大企業がベンチャーのような変革を起こせない理由には、経営の問題、現場の問題、人事の問題があるように思われる。

経営の問題では、
・現有する量産設備の償却の問題
・経営層の新規事業への決断の問題
・社外取締役説得の問題
・売上見通しと株主説得の問題

現場の問題では、
・人員のスキルと再配置の問題
・管理職による人事評価の戸惑い
・内部からの反発
・品質保証の考え方踏襲の問題

人事の問題では、
・斬新な考えを求める人材の採用と教育
・現行の評価制度のアンマッチ
・現行の昇給昇格制度のアンマッチ
・既存事業と新規事業の社内制度適用のバランス

新しいことを模索するのは楽しいことだが、現行の組織の中で育まれた伝統や仕組みに当てはめようとすると、無理や反発が生じる。無理を作りだしているのは人であり、従来の予測可能な状況から未知の領域へ足を踏み込むことを、ためらうのは仕方のないことなのかもしれない。

旧来の日本は量産技術を向上させながら発展を遂げてきたが、誰が作っても同じ品質の製品を作り出す事が出来る様に、図面の書き方、部品の測り方を決め、製造マニュアルを作り、道具の置き場所まで決めて歩んできた。組み立てに要する作業あたりの時間を測り、1日に作る量を決めることで、生産計画は立て易く、原価計算や売り上げ目標も精度良く作ることができ、安心して経営会議にはかることができた。

実績と根拠が明確で、予測可能性が高いというのは、経営層や管理職など責任を取る立場の人間にとっては大変ありがたい。

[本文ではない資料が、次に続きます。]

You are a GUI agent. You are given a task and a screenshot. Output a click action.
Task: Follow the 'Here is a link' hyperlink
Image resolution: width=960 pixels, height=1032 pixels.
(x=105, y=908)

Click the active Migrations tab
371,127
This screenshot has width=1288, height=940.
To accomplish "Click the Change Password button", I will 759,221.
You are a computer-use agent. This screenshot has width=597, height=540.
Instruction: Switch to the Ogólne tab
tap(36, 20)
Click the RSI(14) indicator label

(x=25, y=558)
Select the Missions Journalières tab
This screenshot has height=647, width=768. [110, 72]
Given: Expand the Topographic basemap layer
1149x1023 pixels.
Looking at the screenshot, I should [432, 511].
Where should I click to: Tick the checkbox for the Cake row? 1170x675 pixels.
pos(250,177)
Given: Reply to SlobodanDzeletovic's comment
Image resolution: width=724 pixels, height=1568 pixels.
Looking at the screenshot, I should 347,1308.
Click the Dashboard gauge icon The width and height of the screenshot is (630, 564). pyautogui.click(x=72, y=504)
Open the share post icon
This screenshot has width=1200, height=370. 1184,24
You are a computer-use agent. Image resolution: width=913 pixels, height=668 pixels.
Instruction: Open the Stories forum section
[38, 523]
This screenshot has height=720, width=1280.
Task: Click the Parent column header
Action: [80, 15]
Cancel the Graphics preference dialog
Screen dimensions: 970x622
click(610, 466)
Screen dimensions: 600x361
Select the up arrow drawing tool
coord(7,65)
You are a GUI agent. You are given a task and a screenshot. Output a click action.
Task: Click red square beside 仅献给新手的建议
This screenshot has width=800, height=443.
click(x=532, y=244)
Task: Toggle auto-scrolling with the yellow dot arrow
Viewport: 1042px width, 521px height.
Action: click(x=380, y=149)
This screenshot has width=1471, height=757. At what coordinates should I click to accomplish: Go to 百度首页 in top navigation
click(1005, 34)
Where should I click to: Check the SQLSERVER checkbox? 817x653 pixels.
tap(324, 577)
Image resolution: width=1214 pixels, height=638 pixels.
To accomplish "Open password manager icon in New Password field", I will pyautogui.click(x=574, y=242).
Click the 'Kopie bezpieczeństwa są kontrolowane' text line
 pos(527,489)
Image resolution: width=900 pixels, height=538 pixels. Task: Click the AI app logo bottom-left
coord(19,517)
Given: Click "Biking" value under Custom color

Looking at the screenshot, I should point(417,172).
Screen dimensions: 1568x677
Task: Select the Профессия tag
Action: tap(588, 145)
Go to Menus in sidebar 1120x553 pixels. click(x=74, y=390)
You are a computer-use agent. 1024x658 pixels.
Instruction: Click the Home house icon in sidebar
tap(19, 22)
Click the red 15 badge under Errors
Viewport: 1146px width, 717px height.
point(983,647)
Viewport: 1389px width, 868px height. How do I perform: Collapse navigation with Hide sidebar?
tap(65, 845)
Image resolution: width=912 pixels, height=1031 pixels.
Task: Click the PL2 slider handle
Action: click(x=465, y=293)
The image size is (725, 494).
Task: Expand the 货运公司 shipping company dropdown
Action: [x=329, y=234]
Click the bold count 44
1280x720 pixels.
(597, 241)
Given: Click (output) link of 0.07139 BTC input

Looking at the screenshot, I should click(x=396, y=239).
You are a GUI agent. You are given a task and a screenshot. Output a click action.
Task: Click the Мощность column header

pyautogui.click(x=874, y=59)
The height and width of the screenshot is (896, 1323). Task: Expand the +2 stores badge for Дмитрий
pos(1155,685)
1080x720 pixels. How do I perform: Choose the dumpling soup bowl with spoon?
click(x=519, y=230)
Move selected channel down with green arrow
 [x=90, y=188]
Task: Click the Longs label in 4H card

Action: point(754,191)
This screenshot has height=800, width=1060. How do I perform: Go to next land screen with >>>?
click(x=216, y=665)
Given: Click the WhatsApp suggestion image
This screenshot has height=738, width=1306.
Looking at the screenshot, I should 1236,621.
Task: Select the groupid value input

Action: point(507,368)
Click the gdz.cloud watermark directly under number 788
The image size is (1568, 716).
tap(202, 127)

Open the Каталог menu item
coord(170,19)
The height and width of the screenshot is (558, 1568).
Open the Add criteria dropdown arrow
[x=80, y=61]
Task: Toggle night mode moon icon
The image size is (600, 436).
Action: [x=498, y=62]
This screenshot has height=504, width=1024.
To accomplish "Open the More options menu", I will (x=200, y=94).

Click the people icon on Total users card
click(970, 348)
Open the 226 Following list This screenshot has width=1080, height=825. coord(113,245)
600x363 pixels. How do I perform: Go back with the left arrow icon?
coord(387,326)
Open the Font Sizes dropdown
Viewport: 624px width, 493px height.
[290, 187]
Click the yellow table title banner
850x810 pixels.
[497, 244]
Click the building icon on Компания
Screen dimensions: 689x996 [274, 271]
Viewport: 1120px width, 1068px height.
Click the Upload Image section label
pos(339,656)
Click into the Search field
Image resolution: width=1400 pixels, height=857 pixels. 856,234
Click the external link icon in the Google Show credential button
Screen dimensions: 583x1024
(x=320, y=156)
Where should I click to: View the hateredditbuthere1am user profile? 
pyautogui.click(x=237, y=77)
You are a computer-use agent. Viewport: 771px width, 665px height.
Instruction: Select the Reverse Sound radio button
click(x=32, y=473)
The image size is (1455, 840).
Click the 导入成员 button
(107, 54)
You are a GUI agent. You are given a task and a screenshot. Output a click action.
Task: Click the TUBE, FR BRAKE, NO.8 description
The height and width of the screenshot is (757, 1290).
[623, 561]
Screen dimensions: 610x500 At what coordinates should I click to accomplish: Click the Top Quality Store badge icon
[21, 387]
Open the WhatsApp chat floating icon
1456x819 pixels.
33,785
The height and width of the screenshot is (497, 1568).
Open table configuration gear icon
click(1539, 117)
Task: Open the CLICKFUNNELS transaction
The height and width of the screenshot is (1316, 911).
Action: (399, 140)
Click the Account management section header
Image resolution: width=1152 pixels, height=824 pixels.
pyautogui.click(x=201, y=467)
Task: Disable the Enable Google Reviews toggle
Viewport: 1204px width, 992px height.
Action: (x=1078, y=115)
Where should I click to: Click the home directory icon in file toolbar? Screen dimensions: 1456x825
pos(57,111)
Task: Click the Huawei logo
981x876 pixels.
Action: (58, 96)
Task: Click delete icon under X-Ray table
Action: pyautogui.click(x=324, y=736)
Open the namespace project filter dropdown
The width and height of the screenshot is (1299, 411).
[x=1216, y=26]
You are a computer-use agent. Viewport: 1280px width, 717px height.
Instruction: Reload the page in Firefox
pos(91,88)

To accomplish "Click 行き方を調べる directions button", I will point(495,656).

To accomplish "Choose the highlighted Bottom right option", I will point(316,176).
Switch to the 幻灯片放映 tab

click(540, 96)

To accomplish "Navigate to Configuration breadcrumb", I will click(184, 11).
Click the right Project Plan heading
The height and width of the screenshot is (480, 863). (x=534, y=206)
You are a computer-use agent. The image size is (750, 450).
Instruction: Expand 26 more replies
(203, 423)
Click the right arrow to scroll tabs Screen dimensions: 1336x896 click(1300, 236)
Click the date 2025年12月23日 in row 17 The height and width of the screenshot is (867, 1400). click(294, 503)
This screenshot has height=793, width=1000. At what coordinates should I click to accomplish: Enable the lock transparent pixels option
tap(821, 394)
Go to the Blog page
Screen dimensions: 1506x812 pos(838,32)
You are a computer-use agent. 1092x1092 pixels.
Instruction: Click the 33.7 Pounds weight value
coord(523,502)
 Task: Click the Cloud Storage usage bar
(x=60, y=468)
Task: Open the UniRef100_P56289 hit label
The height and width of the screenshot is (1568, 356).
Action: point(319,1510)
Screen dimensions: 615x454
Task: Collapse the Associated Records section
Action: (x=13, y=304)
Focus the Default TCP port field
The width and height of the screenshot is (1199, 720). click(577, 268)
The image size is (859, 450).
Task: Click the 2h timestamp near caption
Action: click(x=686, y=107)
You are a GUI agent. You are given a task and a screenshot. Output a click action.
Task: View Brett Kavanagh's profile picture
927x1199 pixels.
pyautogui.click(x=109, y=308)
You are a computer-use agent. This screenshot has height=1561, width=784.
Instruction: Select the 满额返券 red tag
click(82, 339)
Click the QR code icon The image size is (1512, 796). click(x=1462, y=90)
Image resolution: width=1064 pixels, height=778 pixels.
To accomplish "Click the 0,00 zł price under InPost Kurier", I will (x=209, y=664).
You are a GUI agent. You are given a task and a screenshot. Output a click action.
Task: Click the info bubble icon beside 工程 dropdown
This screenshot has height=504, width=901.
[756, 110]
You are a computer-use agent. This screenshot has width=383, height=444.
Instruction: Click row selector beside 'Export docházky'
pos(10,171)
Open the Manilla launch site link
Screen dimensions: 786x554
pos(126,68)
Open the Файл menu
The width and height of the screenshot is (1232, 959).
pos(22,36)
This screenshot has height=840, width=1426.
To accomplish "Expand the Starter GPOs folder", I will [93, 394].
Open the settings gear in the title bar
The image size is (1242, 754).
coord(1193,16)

営業や製造、購買や品質保証に携わる者にとっても、先輩たちから引き継いだノウハウが仕事の全てであり、太い幹をさらに太く頑丈なものにすることが、大企業の使命の様なところもあった。

しかし販売が鈍化し、長期の事業見通しが難しくなってくると、経営、現場、人事のそれぞれの立場で、新しい風は感じたいが、完全に納得のできる空気として吸い込めないジレンマが存在し、壁になっていることが推測できる。

別な見方をすれば、安定した同一品質を得るために出る杭を打ってきた日本人の気質が、予測できる範囲の進歩は求めるものの、予測のできない斬新なものは無意識のうちに出る杭として打ってしまう行動になっているのかもしれない。